Important money matters for newly wed couples..

Five Money Matters for Newly-Weds


Getting married this year?

Soon after the honeymoon, consider having a money conversation with your spouse.

Marriage counselors estimate that at least one out of three couples that come to them for counseling have a financial problem troubling them. Many of these problems can be avoided by discussing some basic finances in the early years of your marriage or, in some cases, before the wedding.

Here are five money-related matters you should take care of as soon as possible to facilitate a long, happily married life:

1. The financial personality talk

When you are single, no one cares about what you do with your money. But once you get married, your partner likely will.

It helps to learn about your partner's financial personality as soon as possible. If you are a saver and you are married to a spendthrift, who never saves a rupee, it's easy to see how that can lead to some serious issues down the road. Maybe your partner is buried in credit-card debt, and you have to help him or her repay that debt. That can be very annoying.

To avoid this and similar situations, you need to reach common ground both of you can live on. What level of borrowing are you comfortable with? What kind of changes might each of you need to do to reach that level?

"Come to a working methodology where (you) talk about money in an open way," says Narendra N. Kondajji, director of Procyon Financial Planners Pvt Ltd. in Bangalore.

Also, decide on who's going to be in charge of what going forward. Perhaps one of you is better at understanding finances – he or she can take the lead on how your money is invested. Perhaps one person can be left the task of managing the household budget.

2. The lifestyle conversation

You could also call this the spending conversation.

To begin your new married life, you might need to spend money to buy certain things, say, for your home.

But before you do that, financial advisers suggest having a conversation about the kind of lifestyle you're looking to lead because that will define how much you spend.
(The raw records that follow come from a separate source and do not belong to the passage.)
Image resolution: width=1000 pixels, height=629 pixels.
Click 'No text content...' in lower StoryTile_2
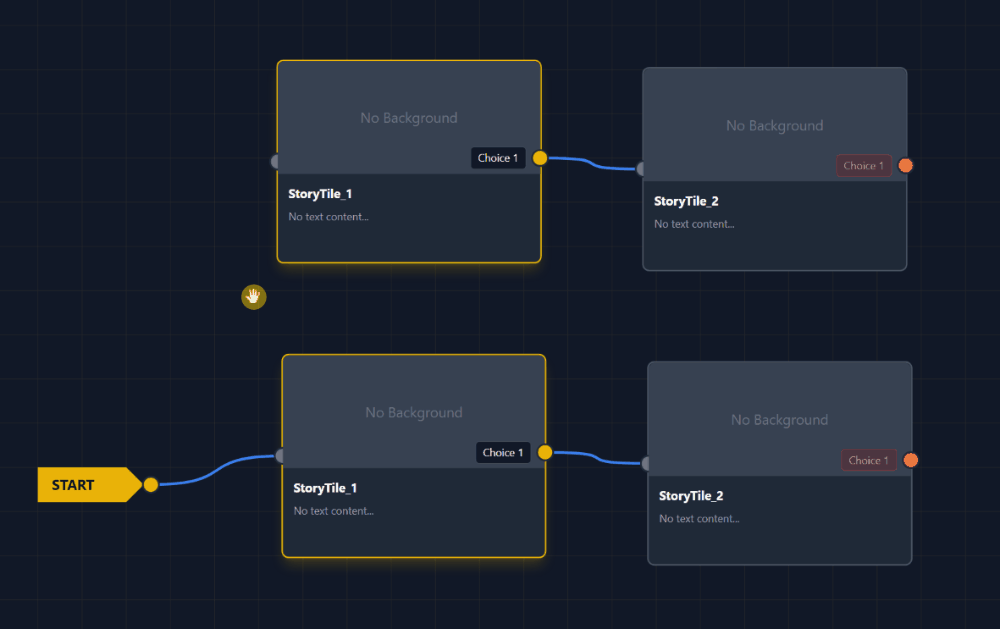(x=699, y=519)
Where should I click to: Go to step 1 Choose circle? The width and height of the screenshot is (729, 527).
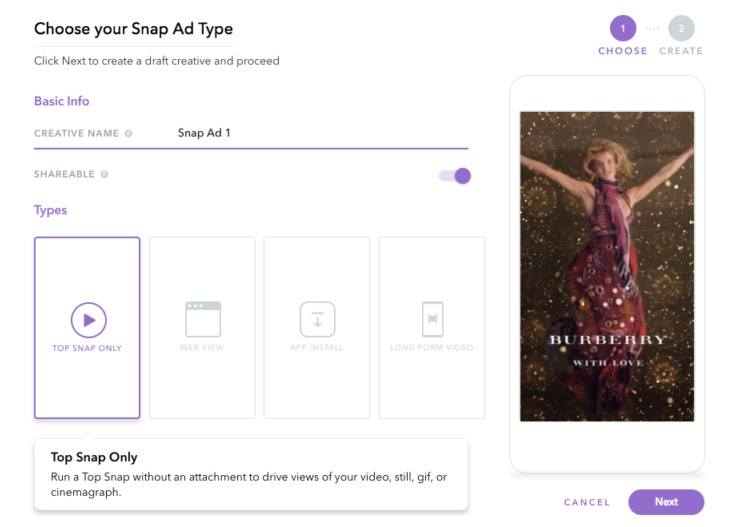point(623,28)

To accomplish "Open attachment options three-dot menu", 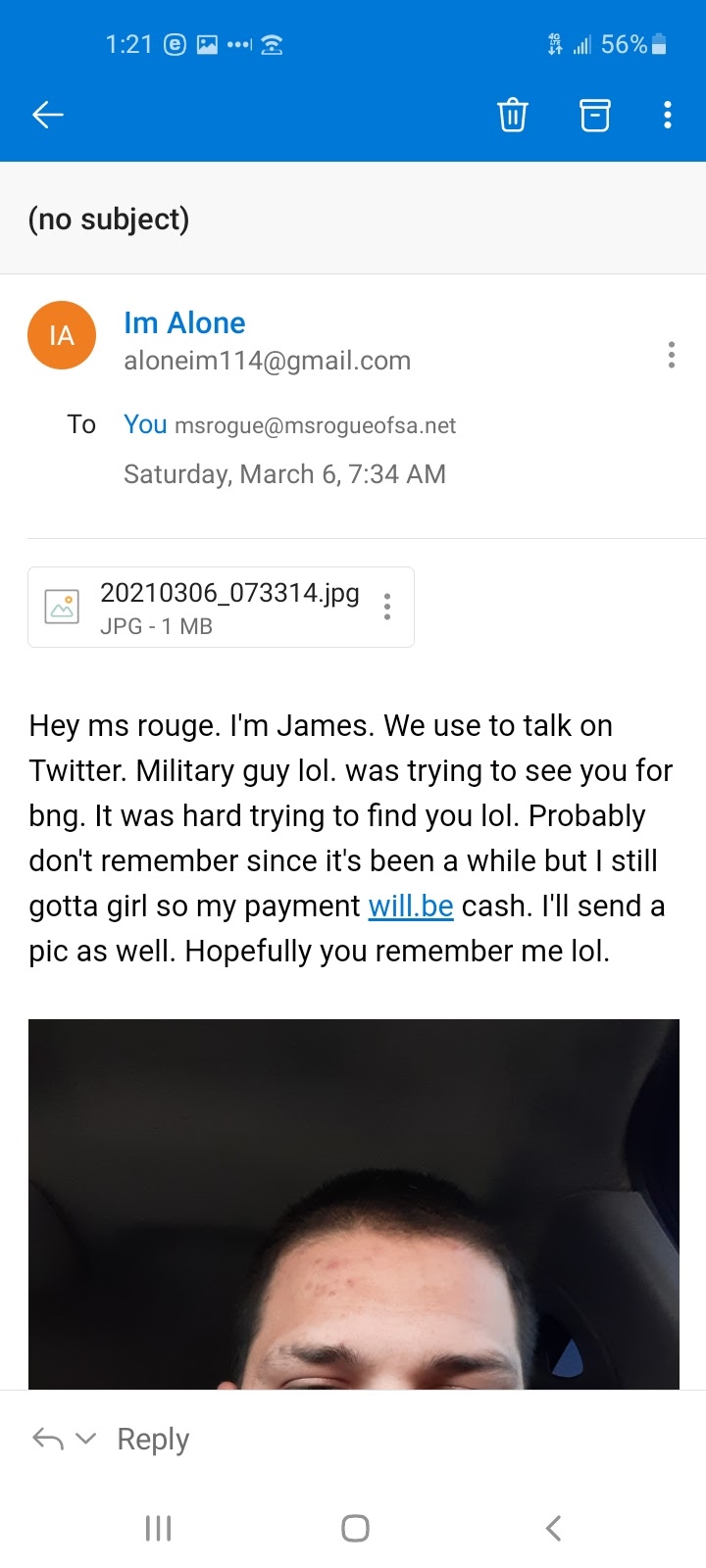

Should you buy the 42-inch flat-screen LCD TV and a Honda City car, or would a 29-inch regular television set and a Hyundai Santro do? Where should you live – near your office or further away in a cheaper neighborhood?

Remember, whatever choice you make now will determine your later choices because you will try to keep up with the lifestyle image you've started to build. Also, make this decision keeping in mind that the bigger the car or house, the higher your maintenance expenses will be. "You have to get your priorities right," says Mr. Kondajji.

3. Financial Goals

This is the savings conversation.

Let's face it, after you get married, a whole new set of financial responsibilities face you. Expenses for the home, potentially children, perhaps you want to buy a car and a house, and of course, you need to save for retirement.

Not to bog you down, but the sooner you start saving the better off you will be in your silver years.

To begin with, you can just decide on a percentage or amount of money that you would like to save regularly, says Devang Shah, founder of Right Returns Financial Planning in Mumbai.

Cash gifts received on your wedding are a great way to start your savings account.

At some point, you need to set specific goals that you plan to save for – say, the down payment toward buying a home or a child's education – and make a plan on how to reach those goals.

4. Technical matters

There are several small but important matters you might want to attend to soon after your wedding.

Experts advise setting up a joint bank account which can be used for household expenses. The partners "need to decide how they're going to contribute to that joint account," says Mr. Shah.

If both partners are earning, perhaps both can allocate money proportionate to their incomes. Also, reach some decision on what the money in this account can roughly be used for. Forgive the stereotypes, but is it okay for the wife to withdraw money from the account to buy very expensive cosmetics, or for the husband to buy expensive video games?

Besides the joint account, you might want to make tweaks in your other financial assets. You might consider buying a life insurance policy if you didn't already have one. You might want to add your wife or husband as a nominee to your bank savings account and other investments. You might want to update your will to include your spouse.

5. Individual assets

With both men and women becoming increasingly independent nowadays, some may wonder about their personal assets.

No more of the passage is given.